The transition to renewable energy poses a threat to oil and gas production in the longer term as solar and wind power is expanding on the energy supply side, while lower-cost electric vehicles and better battery technology are driving big changes on the global oil demand side. Big oil companies have strong skills within energy and own assets globally that they can use to remain competitive as the transition proceeds. Some oil players may also choose to just stick with oil and gas only, but then they clearly need to be among the best in this game.
Where $100 billion is up for grabs globally
Our analysis of the geographic spread and need for increased focus for the large listed companies, also referred to as “Majors+” — U.S.-based ExxonMobil, Chevron and ConocoPhillips, and European players BP, Shell, Total, Eni and Equinor — concludes that these eight companies together may want to sell asset worth more than $100 billion to concentrate on their most promising country holdings.

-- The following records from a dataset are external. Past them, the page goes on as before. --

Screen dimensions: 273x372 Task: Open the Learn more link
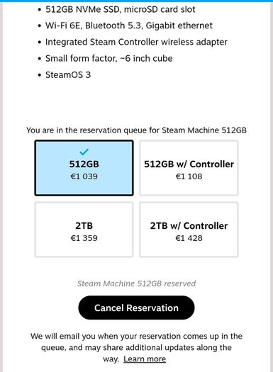tap(145, 359)
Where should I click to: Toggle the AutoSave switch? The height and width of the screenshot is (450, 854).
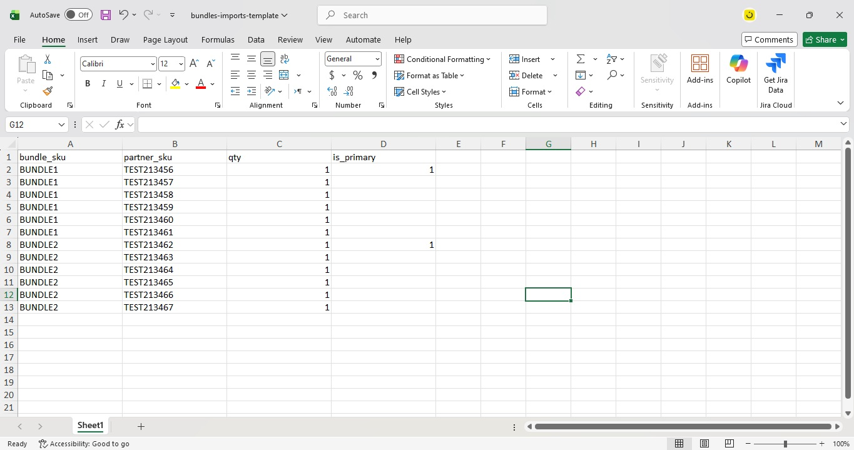coord(78,15)
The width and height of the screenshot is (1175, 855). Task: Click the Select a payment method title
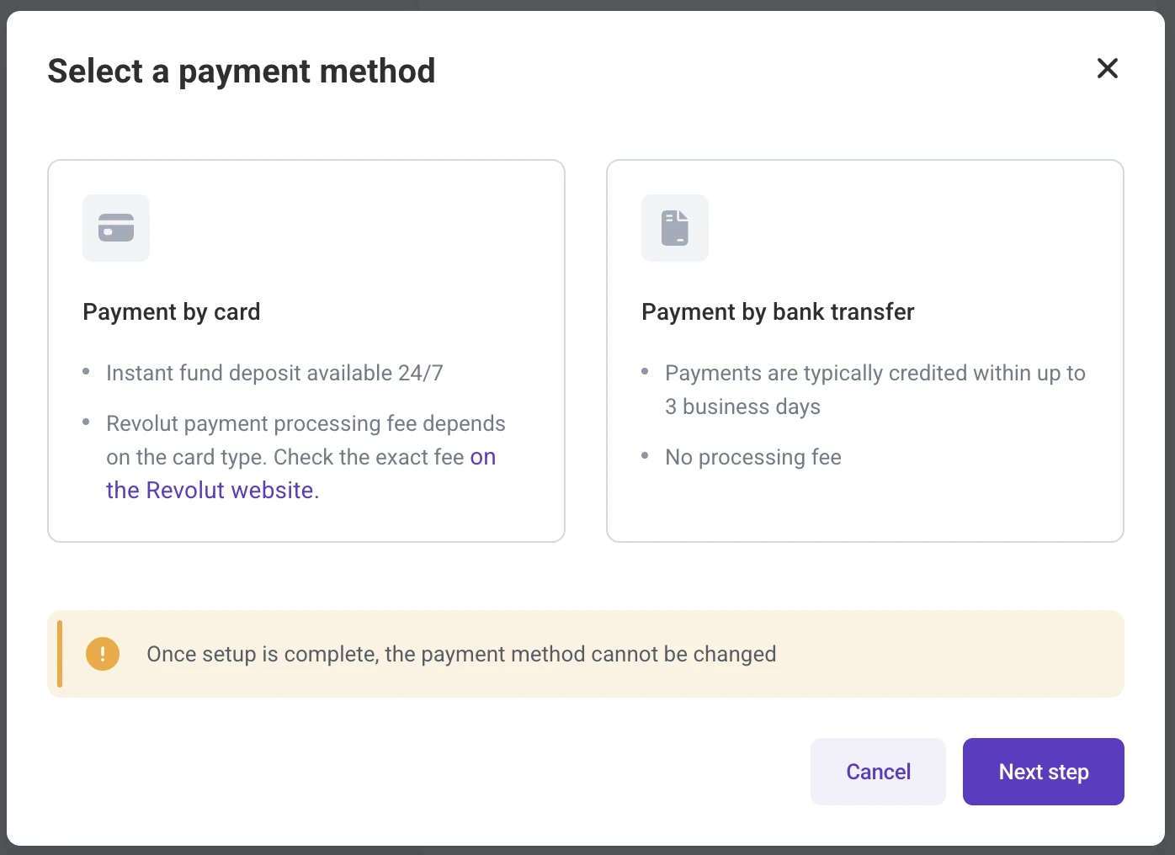pos(242,72)
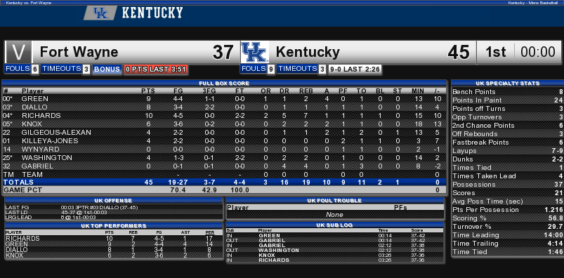Click the 1st period indicator
The image size is (564, 278).
tap(496, 53)
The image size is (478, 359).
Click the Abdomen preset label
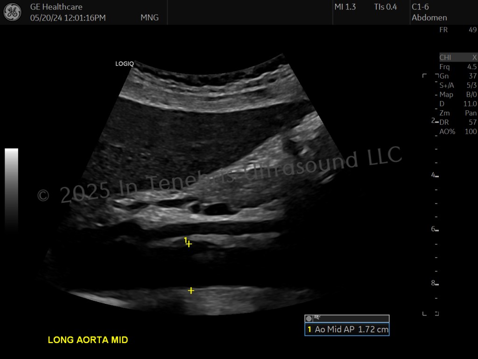tap(429, 18)
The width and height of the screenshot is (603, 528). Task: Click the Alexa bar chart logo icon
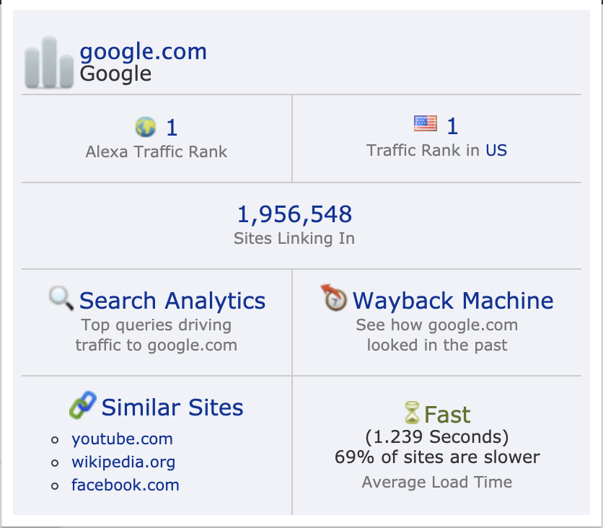click(x=49, y=62)
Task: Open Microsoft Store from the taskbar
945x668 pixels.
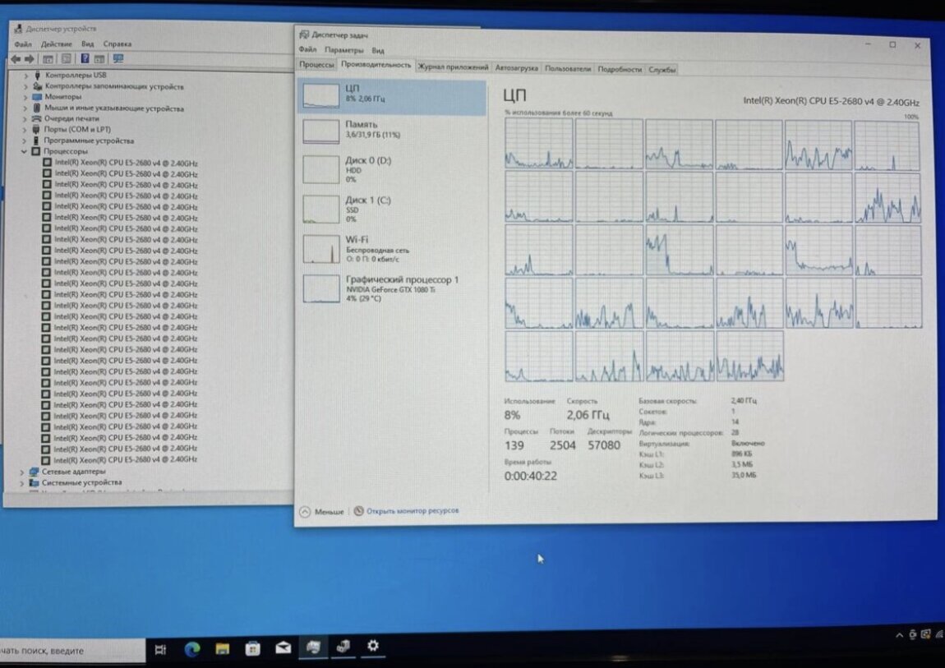Action: [x=253, y=648]
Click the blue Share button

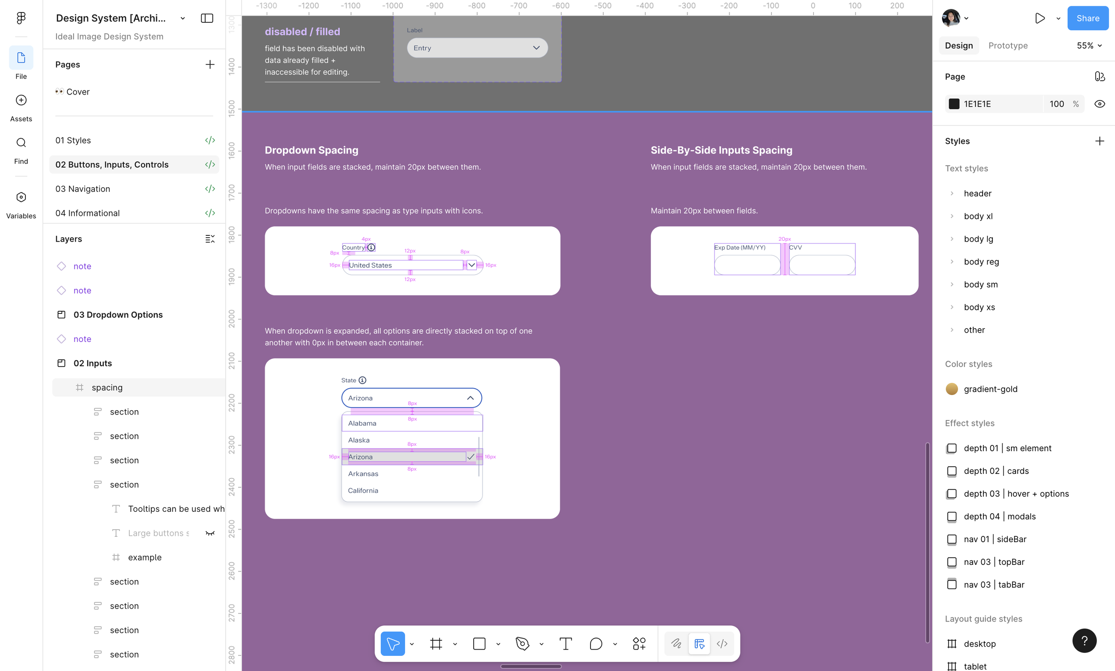pyautogui.click(x=1087, y=18)
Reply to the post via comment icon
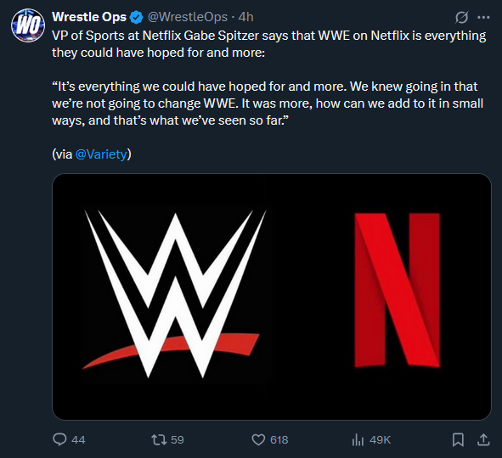Viewport: 502px width, 458px height. (x=59, y=439)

The oil majors have a long history of going wherever there is money to be made on oil and gas, and have established presence in almost every corner of the world. However, competition has stiffened in many countries as national oil companies and governments have taken more control of national resources and the number of small and medium-sized companies has increased. We see this for example in Indonesia and Malaysia, with state-owned companies Pertamina and Petronas, respectively, or in Norway and the United Kingdom, where independents have increased their role significantly.
This trend has been going on for many years, but now the energy transition is putting even more pressure on the majors as they see that renewables will also require a growing part of future investment budgets. Equinor expects 15-20% of its investments to be directed towards new energy solutions by 2030. BP total capital expenditures in 2020 are expected to be around $12 billion, with the majority spent on upstream oil and gas targets, but it plans to increase its investments in low carbon projects to around $3-4 billion a year by 2025 and $5 billion a year by 2030.